The debugging feature uses a special VSCode launch configuration to start the Python debugger with a script at tools/attach_debugger.py, which takes the target script's name as input. This script finds the process ID, updates the launch.json file, compiles the target script, and runs it. It then attaches a Rust debugger to the Python debugger, allowing both to work together. Breakpoints in Python code hit the Python debugger, while breakpoints in Rust code hit the Rust debugger.

Preparation

  • CodeLLDB Extension for Visual Studio Code: This extension is useful for debugging Rust code invoked from Python.

  • Setting Up the Virtual Environment Interpreter (Ctrl+Shift+P -> Python: Select Interpreter -> .venv)

  • Debug Settings in launch.json This file is usually found in the .vscode folder of your project root. See the official VSCode documentation for more information about the launch.json file.

    launch.json
    {
        "configurations": [
            {
                "name": "Debug Rust/Python",
                "type": "debugpy",
                "request": "launch",
                "program": "${workspaceFolder}/tools/attach_debugger.py",
                "args": [
                    "${file}"
                ],
                "console": "internalConsole",
                "serverReadyAction": {
                    "pattern": "pID = ([0-9]+)",
                    "action": "startDebugging",
                    "name": "Rust LLDB"
                }
            },
            {
                "name": "Rust LLDB",
                "pid": "0",
                "type": "lldb",
                "request": "attach",
                "program": "${command:python.interpreterPath}",
                "stopOnEntry": false,
                "sourceLanguages": [
                    "rust"
                ],
                "presentation": {
                    "hidden": true
                }
            }
        ]
    }

Running the debugger

  1. Create a Python script containing Daft code. Ensure that your virtual environment is set up correctly.

  2. Set breakpoints in any .rs or .py file.
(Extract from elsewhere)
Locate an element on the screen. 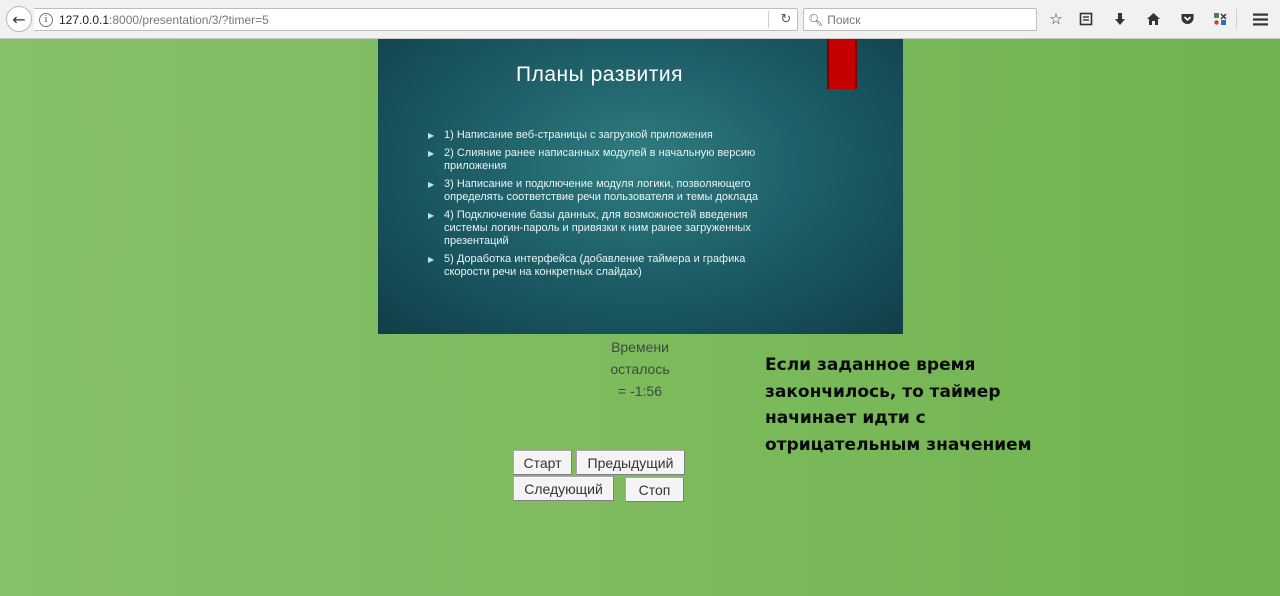  stop-button: Стоп is located at coordinates (654, 490).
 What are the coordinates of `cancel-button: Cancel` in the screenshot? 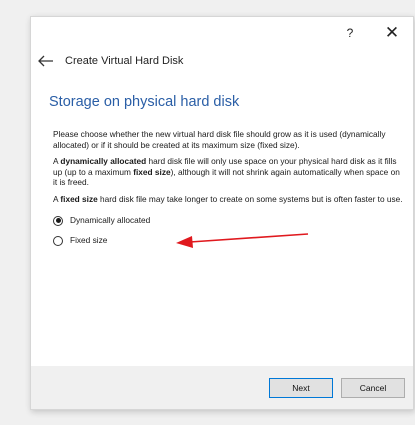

  3. In the Run and Debug panel on the left, select Debug Rust/Python from the drop-down menu on top and click the Start Debugging button.

At this point, your debugger should stop on breakpoints in any .rs file located within the codebase.

Note: On some systems, the LLDB debugger will not attach unless ptrace protection is disabled. To disable, run the following command:

echo 0 | sudo tee /proc/sys/kernel/yama/ptrace_scope

Benchmarking

Benchmark tests are located in tests/benchmarks. If you would like to run benchmarks, make sure to first do make build-release instead of make build in order to compile an optimized build of Daft.

  1. pytest tests/benchmarks/[test_file.py] -m benchmark: Run all benchmarks in a file
  2. pytest tests/benchmarks/[test_file.py] -k [test_name] -m benchmark: Run a specific benchmark in a file

More information about writing and using benchmarks can be found on the pytest-benchmark docs.